After reigning for 124 years as Rex, King of Carnival, Charles A. Farwell is back on horseback – in a piece of film discovered in March in a Dutch museum.
This two-minute snippet, believed to be the oldest existing film shot in New Orleans, will screen Wednesday at 6pm at the Presbytère, overlooking Jackson Square. The exhibition, which will be followed by a debate, will be free and open to the public.
Video from the 1898 parade shows six floats, including one with a live ox. The theme of the parade was “Queens of the Harvest”.
Following Wednesday’s event, the film will be incorporated into the museum’s exhibit celebrating the 150th anniversary of the Rex organization, which will be on view through December 11. Curator of the Carnival collections at the State Museum. “It is very important to set it aside and not share it with our visitors.”
The search for this film had been a long-standing obsession of Carnival members, who had been plagued for years by rumors that it existed. They were blocked until Mackenzie Roberts Beasley, an audiovisual researcher who knows how to track down even the most obscure films, went online and found him at the Eye Filmmuseum in Amsterdam.
The request to find the film came from Will French, a historian and archivist for the Rex organization, who happens to be a longtime friend of Beasley’s. French, a corporate lawyer involved in funding film production, said he joined the hunt because he wants to build the krewe video archive.
For Farwell’s granddaughter Lynne Farwell White, the discovery was both personal and joyful because her grandfather died in 1917, 26 years before she was born.
“I got the chance for the first time in my life to see my grandfather alive and as a real person,” she said in an email. “This is very special!”
White donated a sword that was part of Farwell’s Rex suit to the krewe’s archive.
working class entertainment
The film was a project of the American Mutoscope Co., which sent crews everywhere to make films. They were aimed at the working class, Beasley said, because the short films represented the kind of low-cost entertainment they could afford.
Frank Armitage, one of American Mutoscope’s top cameramen, was sent to New Orleans to photograph not only the Rex parade but also two Navy ships docked in the harbor; Gallier Hall, which was then City Hall of New Orleans; a crew carrying a steamboat; and a project called “Way Down South,” said Ed Poole, film props researcher in Gretna at hollywoodonthebayou.com.
Armitage and his crew didn’t stay long in New Orleans, Poole said, because they were sent to Cuba to document the aftermath of the sinking of the USS Maine, which exploded in Havana harbor on February 15, 1898, a week before Tuesday. fat. The sinking ignited anti-Spanish passions and was one of the factors that led to the United States’ declaration of war on Spain, although an investigation showed that the explosion that sank the ship was the result of a fire that ignited ammunition, not Spanish sabotage. .
To film Mardi Gras, French said, Armitage was in Gallier Hall and looking out over St. Charles Avenue towards Poydras Street. The result, which the Dutch museum has put in a crisp, digitized, high-definition version, is rich in detail, said French, who likened seeing it to a hunt for “100 little Easter eggs” because each view reveals something new. .
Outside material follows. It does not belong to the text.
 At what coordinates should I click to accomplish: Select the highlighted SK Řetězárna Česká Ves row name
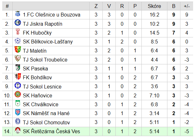(51, 131)
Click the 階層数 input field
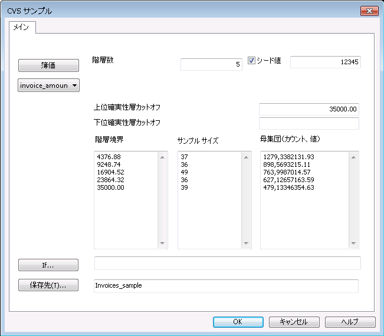 211,65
For example, everyone along the parade route is stopped and there is no visible police presence to contain the crowd. Some knights are dancing on top of their floats. There aren’t many costumed revelers, although a child on the street is wearing a devil costume.
And nobody is playing anything. “We think Rex started playing in 1920, in the first parade after World War I,” Phillips said. “We know there were occasional opportunities during parades where trinkets could be tossed from one person to another, but it wasn’t something people expected.”
Preceding each float was a silver bell-shaped poster with the theme of the float. This detail was added because the show was the 25th for the krewe. Although the Rex organization was founded in 1872, political unrest forced the cancellation of all 1875 parades; consequently, the 1898 procession was the silver wedding parade.
And then there’s that ox – the Boeuf Gras, which represents the last meat to be eaten before Lent. There is no indication of how difficult it was to get the animal on the buoy, or how docile it was during the ride.
But in the early years of the 20th century, the live ox was removed from the parade because officials decided it was “no longer in good taste,” Phillips said. In 1959, the Boeuf Gras returned in a papier-mâché version and has been part of the Rex show ever since.
Dr. Stephen Hales, historian for the Rex organization and archivist emeritus, said that finding this video proves one thing: “You can’t give up finding things. It’s good to know that these bits of evidence from past carnivals are out there.”
The clarity of the film “is so incredible,” Beasley said. “It’s a time capsule.”